Yeah, that guy. Not many exist, thank God, but these guys aren't just lucky, they're also deeply talented. They are the Mozart to your Salieri, and you can't do anything about it. Programming is well served by people capable of blending outstanding memories with quick minds, an ability to manage complex concepts, and organizational skills. Most of us have some of those things but not all of them. What does that mean? It means the Renaissance guy can study less and learn more because it comes naturally. So for him education doesn't require quite the investment of time it does everyone else. It also doesn't hurt that these guys make the effort to learn and can apply what they learn in their craft and their lives. That's what makes them Renaissance guys; learning isn't some uphill battle they do to try to get ahead, it's just a part of who they are. And it isn't just programming crap. These guys seem to learn everything.
Management advice: Don't worry about these guys, they'll take care of themselves. They're probably already making more money from their side businesses than what you pay them.
The Nerd
Nerds are en rapt by the whole world of software and computers. Unlike the Renaissance Man, for whom learning is natural, the Nerd has to work at it. The Nerd tells himself he enjoys it, but that's just a defense mechanism to deal with the fact that again unlike the Renaissance Man, the Nerd is socially estranged and isn't doing much else on Saturday nights. Learning about new techniques and technologies is above rejection on the entertainment scale. Fortunate Nerds work for companies that pay for the cost of education. But most are like the other 80% of the world's tech workers, where IT is considered a cost center, and they'll have to learn on their own resources. But either way the drive to learn is self initiated and they seek knowledge of their own volition.
Management advice: Nerds make great employees if you can handle their eccentricities. They won't make a jump to sales anytime soon, but they'll do good work and they're reliable. Do what you can to support their interests in learning. It'll boost their morale and benefit the organization.
The Resume Builder
This developer's strength is that she is always looking forward and cognizant of industry trends. The weakness is a desire to always be at that cutting edge and a fear that working on the old stuff is death in the marketplace. While there is some validity to that fear, I'm still seeing systems that run on COBOL, so its death, for those that are proficient in the language and willing to work with it, has been highly exaggerated. The same could be said for FoxPro, pre-.Net Visual Basic, PowerBuilder, and C++.
The Resume Builder is always learning, but unlike the Nerd and the Renaissance Man, the Resume Builder never develops deep proficiency. The Resume Builder, currently using language X, will be satisfied with a year or less of experience with it, and even at the day job, will be stealing time from work to study language Y. When an opportunity to use language Y appears, at the same company or elsewhere, the Resume Builder will move on. Once entrenched in her new position, the Resume Builder will begin studying hot new language Z, and will be ready to move on again in a year.

### Parts of the exercise
1 > In the programmer profiles, condense the paragraph beginning "The Resume Builder is always learning" into a short bulleted list that keeps its main facts.
2 > Pick up the programmer profiles after their final sentence and continue them in the same voice.

### Entries provided
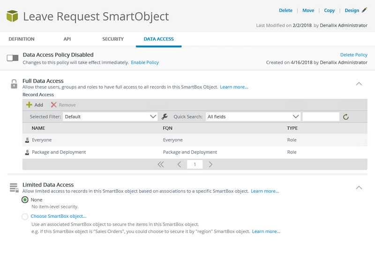The height and width of the screenshot is (254, 375).
Task: Click the green refresh icon beside search
Action: (346, 117)
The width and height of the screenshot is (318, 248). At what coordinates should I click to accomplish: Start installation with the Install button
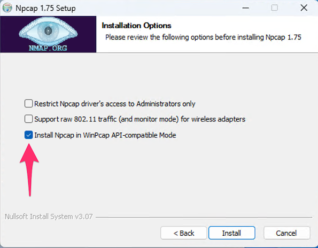tap(231, 233)
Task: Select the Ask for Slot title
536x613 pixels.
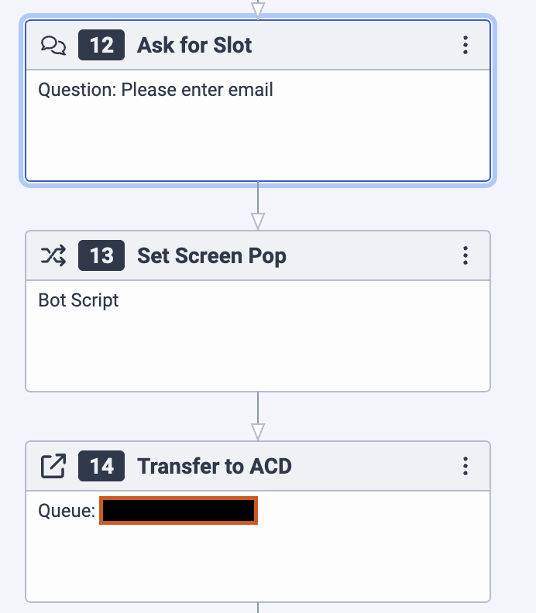Action: coord(194,45)
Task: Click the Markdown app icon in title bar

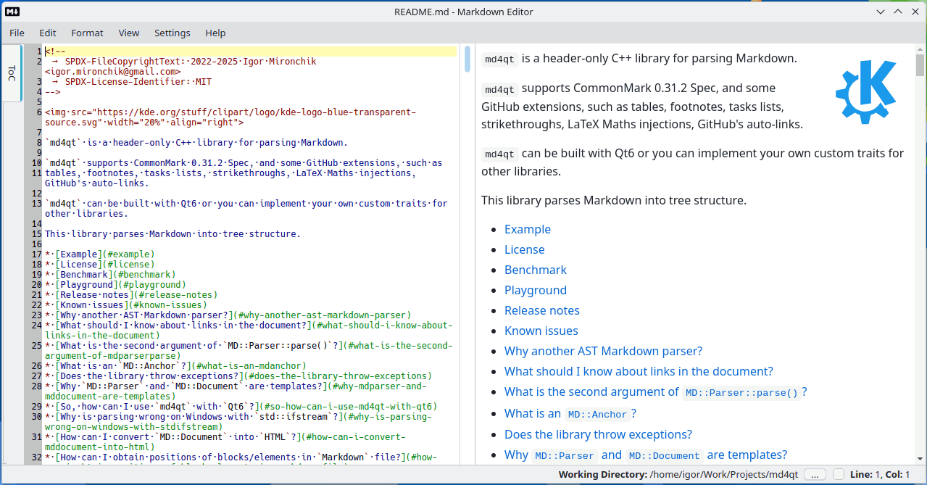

### Written answers
1 >
- The Resume Builder keeps learning. Unlike the Nerd and the Renaissance Man, she never develops deep proficiency.
- She is content with a year or less of experience in her current language X. Even at the day job, she takes time from work to study language Y.
- When a chance to use language Y comes up, at the same company or elsewhere, she moves on.
- Once settled in the new position, she starts studying hot new language Z. She is ready to move on again in a year.

2 >
The Resume Builder's resume is indeed impressive, with every programming language conceivable on it. But what the resume doesn't tell you is that the code the Resume Builder wrote wasn't very high quality. It might have been Visual Basic, or PL/SQL, or Java, or C#, but it tended to solve problems the same way in each language, rather than using the language's strengths. It would include T-SQL that used lots of cursors instead of set theory or it might be an OO language where the methods were each 500+ lines of spaghetti code instead of smaller, logically partitioned components. The resume also doesn't mention that the Resume Builder, busy moving between languages, tends to repeat the same mistakes in each new language.
Finally, the resume also doesn't tell the story of the Resume Builder's poor motivation while working with language X. Any assignments in language X were done quickly and with a band-aid approach. Sometimes a band-aid approach is the correct tactical response when the preferences of a developer and a project manager clash but everyone wants to stay employed. The actions of the Resume Builder aren't of that type; they don't leave behind a rushed solution with useful documentation for those who must follow; they leave behind a train wreck caused by neglect for maintenance.
Perhaps I shouldn't be so hard on the Resume Builders. At least their learning is still self motivated, even if the motivation is for the next job and not necessarily for building quality solutions. Frankly, the Resume Builders probably don't care what I think. They're too busy counting their money.
Management advice: Nope. I know you wouldn't listen to me anyway because you keep hiring these guys.
The Anchor
Sometimes developers don't care to learn. It's not that they won't or that they don't enjoy it. They might even like it, but they're not motivated to do it regularly on their own. This is because learning involves substantive effort outside of work. And that's an important distinction I haven't mentioned: learning job-related skills on the job versus learning them as an extracurricular activity.
The Renaissance Man learns with ease anytime, anywhere. The Nerd has to work on it but typically doesn't have a problem committing personal time. The Resume Builder might also do it at work and at home, but prefers to bootleg time from work (and I don't mean bootleg in the nice 3M way, where bootlegging led to the creation of the now ubiquitous Post-It Note). The Anchor will plod along at work, primarily doing work, and when the bell rings at 5pm, he's only doing work at home if it's for a production emergency. The Anchors will learn if someone is forcibly hauling them through the water or holding their hands through a software learning exercise. But it had better be on company time. Left to their own devices outside of work, they'll opt to do something else they find more palatable.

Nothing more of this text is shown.